My mother has often said, "it is not the money I made over the years, it is the money I saved."  And it is from feeding us all her homemade goodies in which we saved not only in money, but also in having good health. 

 

The old cookstove becomes a shelf for apple juice and relish as I wait and see that they have sealed properly.  We all enjoy building fires in this old stove in the wintertime.  There is really nothing quite like the embrace of wood heat in a log cabin when the chill of winter is just outside your door.

 

 The old oak table is weighed down with Crabapples in the process of becoming fruit leather.  

 

My arms are often full when I enter here, and fuller yet when I leave, as I am like a squirrel stashing away my winter supply.

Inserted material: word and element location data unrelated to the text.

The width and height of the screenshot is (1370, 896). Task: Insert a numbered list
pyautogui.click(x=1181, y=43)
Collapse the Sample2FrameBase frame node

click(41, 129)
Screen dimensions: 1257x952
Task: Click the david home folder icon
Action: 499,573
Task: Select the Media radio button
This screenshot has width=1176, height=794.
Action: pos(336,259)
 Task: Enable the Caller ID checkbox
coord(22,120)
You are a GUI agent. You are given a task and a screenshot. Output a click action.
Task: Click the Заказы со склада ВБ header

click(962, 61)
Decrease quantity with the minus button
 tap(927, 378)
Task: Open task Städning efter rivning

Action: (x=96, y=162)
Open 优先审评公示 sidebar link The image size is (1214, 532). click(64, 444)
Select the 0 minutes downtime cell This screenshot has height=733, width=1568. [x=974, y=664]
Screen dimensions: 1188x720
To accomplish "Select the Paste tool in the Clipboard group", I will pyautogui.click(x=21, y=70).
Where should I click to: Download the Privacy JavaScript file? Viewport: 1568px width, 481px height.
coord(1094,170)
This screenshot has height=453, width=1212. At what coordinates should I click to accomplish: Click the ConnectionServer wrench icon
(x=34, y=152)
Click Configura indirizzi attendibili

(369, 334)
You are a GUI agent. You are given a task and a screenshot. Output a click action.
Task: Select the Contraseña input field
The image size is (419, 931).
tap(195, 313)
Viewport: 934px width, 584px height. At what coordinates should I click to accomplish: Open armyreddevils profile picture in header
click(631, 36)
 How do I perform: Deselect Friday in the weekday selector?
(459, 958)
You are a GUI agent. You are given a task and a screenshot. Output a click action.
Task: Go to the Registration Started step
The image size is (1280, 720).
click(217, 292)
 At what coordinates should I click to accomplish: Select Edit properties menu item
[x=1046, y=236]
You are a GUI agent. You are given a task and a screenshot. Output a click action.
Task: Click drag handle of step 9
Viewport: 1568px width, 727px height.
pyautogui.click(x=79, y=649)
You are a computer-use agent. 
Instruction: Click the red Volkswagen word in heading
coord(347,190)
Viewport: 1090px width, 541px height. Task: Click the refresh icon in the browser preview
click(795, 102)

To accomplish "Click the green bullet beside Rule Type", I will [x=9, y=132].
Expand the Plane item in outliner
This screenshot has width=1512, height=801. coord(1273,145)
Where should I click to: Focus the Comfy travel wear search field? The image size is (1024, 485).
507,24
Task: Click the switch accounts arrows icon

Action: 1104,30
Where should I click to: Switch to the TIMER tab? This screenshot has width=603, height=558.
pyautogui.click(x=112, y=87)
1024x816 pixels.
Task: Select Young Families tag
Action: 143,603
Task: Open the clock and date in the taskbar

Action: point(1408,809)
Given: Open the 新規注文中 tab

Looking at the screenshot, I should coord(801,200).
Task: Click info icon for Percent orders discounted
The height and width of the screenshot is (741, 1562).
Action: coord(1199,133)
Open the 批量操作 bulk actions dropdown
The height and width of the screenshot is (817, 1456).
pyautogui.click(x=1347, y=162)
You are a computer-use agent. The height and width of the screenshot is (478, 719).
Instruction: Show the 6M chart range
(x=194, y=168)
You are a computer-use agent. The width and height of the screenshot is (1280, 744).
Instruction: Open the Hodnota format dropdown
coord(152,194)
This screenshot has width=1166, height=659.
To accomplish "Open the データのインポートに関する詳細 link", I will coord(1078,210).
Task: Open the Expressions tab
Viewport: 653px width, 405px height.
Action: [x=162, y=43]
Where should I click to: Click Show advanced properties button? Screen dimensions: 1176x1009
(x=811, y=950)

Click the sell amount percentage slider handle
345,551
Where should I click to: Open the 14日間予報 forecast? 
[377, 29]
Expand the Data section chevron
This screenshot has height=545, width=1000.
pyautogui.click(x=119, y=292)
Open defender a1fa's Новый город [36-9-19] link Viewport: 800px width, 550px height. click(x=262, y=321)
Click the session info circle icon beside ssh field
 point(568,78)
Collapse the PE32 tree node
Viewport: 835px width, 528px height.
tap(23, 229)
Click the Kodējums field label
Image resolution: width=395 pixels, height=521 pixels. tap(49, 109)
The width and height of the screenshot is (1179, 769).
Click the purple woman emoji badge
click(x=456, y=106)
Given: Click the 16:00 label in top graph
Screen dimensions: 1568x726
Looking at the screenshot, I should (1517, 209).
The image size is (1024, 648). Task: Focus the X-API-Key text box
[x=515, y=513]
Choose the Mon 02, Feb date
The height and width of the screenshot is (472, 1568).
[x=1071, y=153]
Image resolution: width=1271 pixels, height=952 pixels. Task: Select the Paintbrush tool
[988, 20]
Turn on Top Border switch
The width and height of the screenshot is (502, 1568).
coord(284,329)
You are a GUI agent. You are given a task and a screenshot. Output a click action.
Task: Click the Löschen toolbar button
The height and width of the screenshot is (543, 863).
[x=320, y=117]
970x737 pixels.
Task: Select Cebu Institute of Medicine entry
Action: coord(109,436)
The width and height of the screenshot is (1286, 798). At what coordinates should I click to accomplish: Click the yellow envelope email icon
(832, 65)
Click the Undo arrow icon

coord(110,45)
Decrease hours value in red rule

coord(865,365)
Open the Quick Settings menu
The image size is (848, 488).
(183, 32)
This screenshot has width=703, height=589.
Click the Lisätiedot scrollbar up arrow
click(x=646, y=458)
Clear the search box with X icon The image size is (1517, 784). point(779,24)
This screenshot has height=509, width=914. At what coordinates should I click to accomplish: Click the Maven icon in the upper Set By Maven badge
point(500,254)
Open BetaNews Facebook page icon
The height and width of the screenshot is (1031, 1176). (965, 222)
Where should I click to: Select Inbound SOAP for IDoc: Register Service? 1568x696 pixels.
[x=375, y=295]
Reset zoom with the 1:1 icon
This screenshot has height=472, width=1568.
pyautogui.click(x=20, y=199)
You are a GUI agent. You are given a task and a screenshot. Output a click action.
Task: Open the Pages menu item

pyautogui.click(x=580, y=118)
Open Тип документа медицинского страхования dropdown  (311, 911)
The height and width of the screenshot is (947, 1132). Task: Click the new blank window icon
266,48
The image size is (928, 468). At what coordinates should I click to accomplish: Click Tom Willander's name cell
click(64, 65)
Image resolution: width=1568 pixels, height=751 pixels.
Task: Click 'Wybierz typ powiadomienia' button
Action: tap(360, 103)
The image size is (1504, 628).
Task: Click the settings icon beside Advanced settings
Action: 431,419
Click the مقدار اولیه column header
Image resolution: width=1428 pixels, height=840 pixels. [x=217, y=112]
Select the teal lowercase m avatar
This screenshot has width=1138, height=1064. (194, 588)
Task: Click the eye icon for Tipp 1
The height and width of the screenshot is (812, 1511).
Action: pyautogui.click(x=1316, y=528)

 Sage smudge sticks dry above the collection of "lotions and potions" that sit atop the woodbox.

 

 In the corner sits a desk which belonged to my husband's grandfather.  It is devoted to books, crystals, feathers, candles, and all other little treasures that do not have space in my home.  It is a space of quiet reflection within the bustle of a busy kitchen.

 

 My grandfather's snowshoes hang above the front doors, serving as a touching reminder of someone who appreciated the simple joys in life.  

 

I will often pause from my activity and place my hands upon the logs and feel the love from the trees as well as the love that went into the placement of them.

 

Although it may seem that a lot of work happens here, it doesn't feel that way for me.  I often feel like my summer kitchen is more of a playhouse.   Not only is it an extension  of my home, it is an extension of me.  It is a place of learning, not only for myself, but for my own children.  They learn the value of knowing how to care for themselves through cooperation with the Earth, and they get to do so in a relaxed and fun environment.

 

My summer kitchen is a sacred space that has been set aside for connection to life and to the Earth who provides it.  

 

It is a space for chatter and laughter, music and dancing,  as well as for peaceful listening and reverence.

  From the moment I step inside these doors, I feel as though I'm being welcomed with a warm hug.  Perhaps it is because I can feel my grandfather's presence here, the presence of all of my ancestors,  and it is as though they are experiencing life through me.  I feel a sense of reunion and of "coming home."  

 

And in using this space, I find that I am that much more deeply connected to Nature and the cycle of the seasons.  I am accepting Nature's gifts by using what she is offering for my sustenance.  

 

I feel the elements upon my skin.  I sense the subtlest changes in temperature. I appreciate the night breeze as it dances through my open window while I sleep.

 

And in the morning I return to the aroma of wholesome food, with a song of praise in my heart for the Earth that provides everything I could possibly need.